Un constat : mon besoin d'être autre part et dans un autre temps, qui jadis se concrétisait dans la science-fiction, s'est déplacé vers la philosophie. Est-ce un signe de maturité ou de vieillissement ?

Une précision : je ne fais que résumer (et parfois commenter) ce que j'ai compris de mes lectures d'aujourd'hui. Cela ne signifie en aucun cas que je suis d'accord avec ce qui est énoncé.

Kant. — Je me mets à lire avec attention les deux préfaces et l'introduction de la Critique de la raison pure (deuxième édition, 1787) sur fond de Bob l'éponge (sans doute est-ce une première dans l'histoire de l'humanité). Ça change : voilà donc un auteur qui prend le temps de poser son sujet, de déclarer ses objectifs et d'expliquer de manière extrêmement (voire trop ?) didactique, à l'aide de nombreux exemples et digressions, chacun des termes utilisés, chaque concept, un peu à la manière d'un professeur.
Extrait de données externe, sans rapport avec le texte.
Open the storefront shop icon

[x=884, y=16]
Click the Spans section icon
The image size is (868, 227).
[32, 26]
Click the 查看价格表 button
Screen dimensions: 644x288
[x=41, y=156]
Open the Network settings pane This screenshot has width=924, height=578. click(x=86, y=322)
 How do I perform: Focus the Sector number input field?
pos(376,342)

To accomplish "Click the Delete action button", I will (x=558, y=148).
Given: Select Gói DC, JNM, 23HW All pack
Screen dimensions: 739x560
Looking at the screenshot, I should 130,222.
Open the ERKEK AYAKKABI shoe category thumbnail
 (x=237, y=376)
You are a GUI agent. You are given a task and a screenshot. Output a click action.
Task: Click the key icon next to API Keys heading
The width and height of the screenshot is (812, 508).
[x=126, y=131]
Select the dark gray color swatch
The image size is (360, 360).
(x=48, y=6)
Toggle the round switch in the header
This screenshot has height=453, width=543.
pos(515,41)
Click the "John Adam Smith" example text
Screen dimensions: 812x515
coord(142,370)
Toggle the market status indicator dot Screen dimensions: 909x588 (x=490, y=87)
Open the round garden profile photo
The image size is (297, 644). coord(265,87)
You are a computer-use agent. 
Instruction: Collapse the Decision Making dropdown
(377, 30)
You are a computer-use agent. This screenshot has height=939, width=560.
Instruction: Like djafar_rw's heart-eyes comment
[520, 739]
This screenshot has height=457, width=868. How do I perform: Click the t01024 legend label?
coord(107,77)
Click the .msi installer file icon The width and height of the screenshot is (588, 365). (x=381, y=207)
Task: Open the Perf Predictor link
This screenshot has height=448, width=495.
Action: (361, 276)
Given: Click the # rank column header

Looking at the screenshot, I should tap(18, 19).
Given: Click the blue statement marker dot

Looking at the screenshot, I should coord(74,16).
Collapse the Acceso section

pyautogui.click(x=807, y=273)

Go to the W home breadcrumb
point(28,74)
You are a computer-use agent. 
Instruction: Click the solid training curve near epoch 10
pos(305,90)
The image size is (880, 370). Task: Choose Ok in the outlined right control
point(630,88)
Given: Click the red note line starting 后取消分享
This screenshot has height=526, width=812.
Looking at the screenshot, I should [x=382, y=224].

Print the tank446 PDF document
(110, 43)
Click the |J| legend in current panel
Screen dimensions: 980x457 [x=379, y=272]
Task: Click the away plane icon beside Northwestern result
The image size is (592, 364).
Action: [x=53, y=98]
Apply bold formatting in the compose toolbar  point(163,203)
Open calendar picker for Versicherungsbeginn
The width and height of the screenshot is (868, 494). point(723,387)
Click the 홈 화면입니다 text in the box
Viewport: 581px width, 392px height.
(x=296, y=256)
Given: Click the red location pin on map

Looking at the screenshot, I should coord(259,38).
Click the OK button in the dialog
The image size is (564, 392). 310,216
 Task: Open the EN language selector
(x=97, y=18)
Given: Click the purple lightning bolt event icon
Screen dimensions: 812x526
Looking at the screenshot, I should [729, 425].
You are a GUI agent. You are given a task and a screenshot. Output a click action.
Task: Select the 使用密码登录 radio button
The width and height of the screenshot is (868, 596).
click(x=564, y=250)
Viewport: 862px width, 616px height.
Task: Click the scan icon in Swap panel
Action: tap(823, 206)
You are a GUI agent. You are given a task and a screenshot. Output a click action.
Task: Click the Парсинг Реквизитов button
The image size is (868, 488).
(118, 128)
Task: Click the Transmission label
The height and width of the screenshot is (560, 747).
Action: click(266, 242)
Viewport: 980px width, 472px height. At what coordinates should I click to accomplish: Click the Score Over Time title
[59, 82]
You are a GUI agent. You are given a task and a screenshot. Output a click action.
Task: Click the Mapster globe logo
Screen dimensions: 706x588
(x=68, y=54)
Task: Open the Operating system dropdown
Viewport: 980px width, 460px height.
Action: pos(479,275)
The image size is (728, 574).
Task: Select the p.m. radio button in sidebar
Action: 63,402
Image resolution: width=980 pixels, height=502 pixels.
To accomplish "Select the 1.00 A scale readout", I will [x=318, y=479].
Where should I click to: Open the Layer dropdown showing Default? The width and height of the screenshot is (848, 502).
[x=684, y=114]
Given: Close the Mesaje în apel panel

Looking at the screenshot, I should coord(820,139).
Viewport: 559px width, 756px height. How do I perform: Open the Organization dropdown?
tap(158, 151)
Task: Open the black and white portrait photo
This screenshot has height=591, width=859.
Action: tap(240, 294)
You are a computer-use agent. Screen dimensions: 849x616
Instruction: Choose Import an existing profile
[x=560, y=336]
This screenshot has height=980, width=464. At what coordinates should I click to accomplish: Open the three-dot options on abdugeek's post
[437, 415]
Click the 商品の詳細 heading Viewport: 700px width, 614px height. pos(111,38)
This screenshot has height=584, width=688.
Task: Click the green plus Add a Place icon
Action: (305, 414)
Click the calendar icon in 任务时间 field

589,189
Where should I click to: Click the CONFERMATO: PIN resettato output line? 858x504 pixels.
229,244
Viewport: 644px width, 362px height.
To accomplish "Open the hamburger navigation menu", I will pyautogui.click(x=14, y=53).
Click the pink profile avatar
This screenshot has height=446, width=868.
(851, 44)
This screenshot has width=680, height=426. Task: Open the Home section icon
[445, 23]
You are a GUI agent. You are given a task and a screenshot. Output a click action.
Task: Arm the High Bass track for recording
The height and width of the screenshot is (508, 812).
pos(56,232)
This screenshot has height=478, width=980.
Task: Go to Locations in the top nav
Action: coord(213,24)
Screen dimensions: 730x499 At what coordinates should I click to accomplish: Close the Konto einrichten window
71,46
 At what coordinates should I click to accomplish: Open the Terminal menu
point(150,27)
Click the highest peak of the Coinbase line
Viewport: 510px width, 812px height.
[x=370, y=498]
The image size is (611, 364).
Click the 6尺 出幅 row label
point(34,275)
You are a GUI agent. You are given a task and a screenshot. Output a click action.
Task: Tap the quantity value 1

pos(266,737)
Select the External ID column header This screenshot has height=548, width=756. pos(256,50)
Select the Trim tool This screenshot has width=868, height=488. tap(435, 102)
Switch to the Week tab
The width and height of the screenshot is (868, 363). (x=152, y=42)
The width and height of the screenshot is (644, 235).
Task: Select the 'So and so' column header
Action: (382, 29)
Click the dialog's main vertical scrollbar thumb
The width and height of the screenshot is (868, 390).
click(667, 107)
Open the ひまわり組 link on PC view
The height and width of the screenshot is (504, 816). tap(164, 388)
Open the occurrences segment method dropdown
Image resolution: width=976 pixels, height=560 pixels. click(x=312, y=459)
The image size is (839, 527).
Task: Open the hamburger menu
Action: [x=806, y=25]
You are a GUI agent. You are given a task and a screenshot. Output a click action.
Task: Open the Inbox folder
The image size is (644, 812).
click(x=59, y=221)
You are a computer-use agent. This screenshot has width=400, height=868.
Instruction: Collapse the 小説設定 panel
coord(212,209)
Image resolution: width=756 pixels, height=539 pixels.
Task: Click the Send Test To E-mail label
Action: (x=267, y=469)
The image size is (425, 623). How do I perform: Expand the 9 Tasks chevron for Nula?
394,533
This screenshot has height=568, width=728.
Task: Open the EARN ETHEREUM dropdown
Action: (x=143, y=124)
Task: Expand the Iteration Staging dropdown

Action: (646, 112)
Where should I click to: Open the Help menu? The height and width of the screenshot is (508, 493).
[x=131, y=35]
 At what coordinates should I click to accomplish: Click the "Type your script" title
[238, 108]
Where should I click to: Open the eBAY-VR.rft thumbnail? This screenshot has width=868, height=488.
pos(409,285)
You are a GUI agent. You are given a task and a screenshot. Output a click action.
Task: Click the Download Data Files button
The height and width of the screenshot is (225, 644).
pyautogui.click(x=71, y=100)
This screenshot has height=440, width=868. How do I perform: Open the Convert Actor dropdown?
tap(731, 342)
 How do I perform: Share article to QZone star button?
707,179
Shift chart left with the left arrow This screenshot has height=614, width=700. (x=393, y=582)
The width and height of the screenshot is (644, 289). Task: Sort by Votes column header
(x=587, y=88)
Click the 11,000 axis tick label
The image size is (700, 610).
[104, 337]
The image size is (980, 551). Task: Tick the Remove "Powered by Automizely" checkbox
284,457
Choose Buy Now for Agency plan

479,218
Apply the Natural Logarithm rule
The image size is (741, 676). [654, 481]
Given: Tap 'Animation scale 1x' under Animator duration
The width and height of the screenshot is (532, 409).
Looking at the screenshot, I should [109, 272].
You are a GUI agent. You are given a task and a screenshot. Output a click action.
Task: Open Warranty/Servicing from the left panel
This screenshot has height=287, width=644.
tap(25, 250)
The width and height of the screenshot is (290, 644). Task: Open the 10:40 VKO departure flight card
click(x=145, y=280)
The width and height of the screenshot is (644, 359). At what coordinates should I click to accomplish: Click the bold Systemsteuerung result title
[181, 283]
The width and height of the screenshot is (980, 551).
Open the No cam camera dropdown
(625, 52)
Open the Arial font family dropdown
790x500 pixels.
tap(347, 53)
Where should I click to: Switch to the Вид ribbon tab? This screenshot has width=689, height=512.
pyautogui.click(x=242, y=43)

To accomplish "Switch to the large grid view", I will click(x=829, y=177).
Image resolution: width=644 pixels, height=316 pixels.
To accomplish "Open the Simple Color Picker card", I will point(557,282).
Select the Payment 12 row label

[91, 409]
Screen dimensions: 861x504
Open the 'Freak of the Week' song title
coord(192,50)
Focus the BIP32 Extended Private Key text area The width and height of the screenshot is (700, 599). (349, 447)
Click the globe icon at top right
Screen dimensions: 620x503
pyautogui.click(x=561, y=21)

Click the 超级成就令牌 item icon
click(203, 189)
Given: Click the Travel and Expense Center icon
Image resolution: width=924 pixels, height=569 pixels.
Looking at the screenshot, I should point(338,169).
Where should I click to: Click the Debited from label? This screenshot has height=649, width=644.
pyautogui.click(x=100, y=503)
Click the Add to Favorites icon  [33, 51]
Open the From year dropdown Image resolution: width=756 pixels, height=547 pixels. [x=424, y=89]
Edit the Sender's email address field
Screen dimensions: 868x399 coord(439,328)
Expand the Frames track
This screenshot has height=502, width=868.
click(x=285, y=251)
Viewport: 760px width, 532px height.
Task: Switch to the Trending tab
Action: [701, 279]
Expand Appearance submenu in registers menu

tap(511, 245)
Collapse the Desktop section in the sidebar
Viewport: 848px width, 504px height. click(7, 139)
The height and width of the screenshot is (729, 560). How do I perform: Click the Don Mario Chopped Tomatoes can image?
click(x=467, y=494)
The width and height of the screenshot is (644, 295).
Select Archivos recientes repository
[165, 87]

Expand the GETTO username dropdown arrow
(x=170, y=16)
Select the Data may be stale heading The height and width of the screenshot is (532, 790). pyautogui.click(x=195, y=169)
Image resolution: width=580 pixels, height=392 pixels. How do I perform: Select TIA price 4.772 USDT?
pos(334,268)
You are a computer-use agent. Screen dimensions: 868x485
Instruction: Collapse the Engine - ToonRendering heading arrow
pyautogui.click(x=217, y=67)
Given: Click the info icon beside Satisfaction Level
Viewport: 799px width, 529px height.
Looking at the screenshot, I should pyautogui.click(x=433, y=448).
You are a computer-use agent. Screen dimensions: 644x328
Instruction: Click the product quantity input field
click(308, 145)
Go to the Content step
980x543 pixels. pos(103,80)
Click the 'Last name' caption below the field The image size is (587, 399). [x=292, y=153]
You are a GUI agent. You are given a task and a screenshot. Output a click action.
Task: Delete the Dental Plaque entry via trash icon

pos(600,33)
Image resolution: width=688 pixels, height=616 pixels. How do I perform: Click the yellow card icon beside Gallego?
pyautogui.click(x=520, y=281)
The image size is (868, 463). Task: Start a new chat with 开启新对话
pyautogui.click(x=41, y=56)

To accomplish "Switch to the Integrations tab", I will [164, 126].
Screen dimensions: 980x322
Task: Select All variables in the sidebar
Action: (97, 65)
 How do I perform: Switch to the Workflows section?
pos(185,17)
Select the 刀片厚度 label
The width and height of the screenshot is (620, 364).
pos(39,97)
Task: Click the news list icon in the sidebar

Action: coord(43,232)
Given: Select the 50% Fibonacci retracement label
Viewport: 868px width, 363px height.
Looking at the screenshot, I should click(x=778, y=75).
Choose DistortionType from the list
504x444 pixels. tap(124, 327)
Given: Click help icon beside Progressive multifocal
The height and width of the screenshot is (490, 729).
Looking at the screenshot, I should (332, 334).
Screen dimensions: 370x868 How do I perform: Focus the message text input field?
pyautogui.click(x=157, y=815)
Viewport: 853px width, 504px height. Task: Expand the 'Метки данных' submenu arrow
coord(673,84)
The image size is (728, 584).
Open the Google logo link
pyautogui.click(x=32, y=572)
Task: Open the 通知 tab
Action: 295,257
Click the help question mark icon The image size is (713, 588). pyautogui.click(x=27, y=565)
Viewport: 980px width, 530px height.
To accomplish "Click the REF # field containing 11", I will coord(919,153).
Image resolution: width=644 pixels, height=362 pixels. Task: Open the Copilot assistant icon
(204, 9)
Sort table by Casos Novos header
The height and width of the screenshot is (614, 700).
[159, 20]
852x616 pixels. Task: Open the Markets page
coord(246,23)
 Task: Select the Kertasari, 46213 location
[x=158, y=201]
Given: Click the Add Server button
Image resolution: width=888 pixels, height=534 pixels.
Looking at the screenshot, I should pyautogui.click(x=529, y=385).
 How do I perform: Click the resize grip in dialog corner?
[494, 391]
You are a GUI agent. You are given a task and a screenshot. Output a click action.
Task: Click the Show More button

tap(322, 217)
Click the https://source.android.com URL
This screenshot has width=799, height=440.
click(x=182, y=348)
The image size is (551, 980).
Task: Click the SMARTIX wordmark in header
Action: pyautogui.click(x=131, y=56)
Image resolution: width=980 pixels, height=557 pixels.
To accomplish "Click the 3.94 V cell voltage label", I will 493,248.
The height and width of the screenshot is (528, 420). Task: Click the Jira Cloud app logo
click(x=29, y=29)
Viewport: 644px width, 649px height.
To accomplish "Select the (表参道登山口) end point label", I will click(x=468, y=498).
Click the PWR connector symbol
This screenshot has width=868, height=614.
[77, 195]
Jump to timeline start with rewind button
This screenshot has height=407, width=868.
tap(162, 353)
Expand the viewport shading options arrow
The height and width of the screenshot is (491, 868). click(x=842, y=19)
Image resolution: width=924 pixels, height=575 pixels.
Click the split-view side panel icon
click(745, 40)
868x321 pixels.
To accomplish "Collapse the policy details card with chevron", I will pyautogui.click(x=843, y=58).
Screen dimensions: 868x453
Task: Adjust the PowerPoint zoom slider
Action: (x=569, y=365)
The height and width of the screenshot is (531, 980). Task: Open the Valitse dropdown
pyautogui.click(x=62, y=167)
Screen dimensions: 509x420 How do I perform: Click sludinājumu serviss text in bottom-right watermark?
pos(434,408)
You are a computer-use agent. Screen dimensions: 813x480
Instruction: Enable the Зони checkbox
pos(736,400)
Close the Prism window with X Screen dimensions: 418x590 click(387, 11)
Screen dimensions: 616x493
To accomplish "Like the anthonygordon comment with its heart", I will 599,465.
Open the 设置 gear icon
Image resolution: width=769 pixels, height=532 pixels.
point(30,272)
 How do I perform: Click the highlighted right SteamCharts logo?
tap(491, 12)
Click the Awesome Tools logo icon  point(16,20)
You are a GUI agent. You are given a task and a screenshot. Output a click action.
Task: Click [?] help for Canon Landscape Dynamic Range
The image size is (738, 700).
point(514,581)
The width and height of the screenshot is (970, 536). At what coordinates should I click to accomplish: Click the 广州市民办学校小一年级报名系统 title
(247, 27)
Le texte est beaucoup plus facile d'accès que ceux de L.W. qui, pour sa part, répugne à dire et se contente de montrer : demandez à ce dernier si « Je pense donc je suis » est valide et il vous répondra quelque chose comme : « "Je pense qu'il va pleuvoir aujourd'hui" est-il valide ? » (ce qui, soit dit en passant, est une excellente réponse).

Dans ses préfaces, Kant annonce la couleur : son objectif est de mettre fin une bonne fois pour toutes aux querelles incessantes de son temps autour de la métaphysique (branche de la philosophie qui s'occupe des causes premières, qui a pour objet l'étude de ce qui dépasse les frontières du Monde) ; de s'assurer que cette dernière connaisse le même chemin jalonné (« la voie sûre d'une science ») que celui qui fut jadis parcouru par les mathématiques et la physique. Rien de moins !

Pour ce faire, écrit-il, il convient de mettre en place l'équivalent d'une « révolution copernicienne » : si nous voulons que la métaphysique fasse un bond en avant, il faut renverser le paradigme. Ainsi Kant propose-t-il, dans ce domaine, une nouvelle méthode d'investigation : plutôt que d'essayer de prendre appui, en vain, sur les différents objets affectant nos sens pour en tirer de pures intuitions, ne vaudrait-il pas mieux, au contraire, régler ces objets d'après une connaissance établie a priori, précédant toute forme d'expérience ? La révolution proposée ici est donc la suivante : la connaissance devient le centre et c'est en quelque sorte à l'objet de tourner autour d'elle. L'utilité d'un tel bouleversement, explique-t-il, est à la fois négative et positive : négative car il restreindrait grandement les frontières à l'intérieur desquelles la métaphysique peut se développer ; positive car il permettrait enfin d'utiliser la métaphysique à des fins pratiques, autrement dit de faire ressortir son usage moral.

Dans son introduction, Kant distingue tout d'abord les connaissances a priori (indépendantes de l'expérience) de celles a posteriori (dépendantes de l'expérience). Au sein des premières, il ajoute une distinction et nomme « pures » les connaissances qui ne sont absolument pas liées à l'expérience. Ces connaissances pures sont par définition nécessaires et universelles (comme la notion d'espace et de temps), tandis que les connaissances a posteriori sont contingentes et locales (résultats d'une expérience dont l'issue aurait pu être autre).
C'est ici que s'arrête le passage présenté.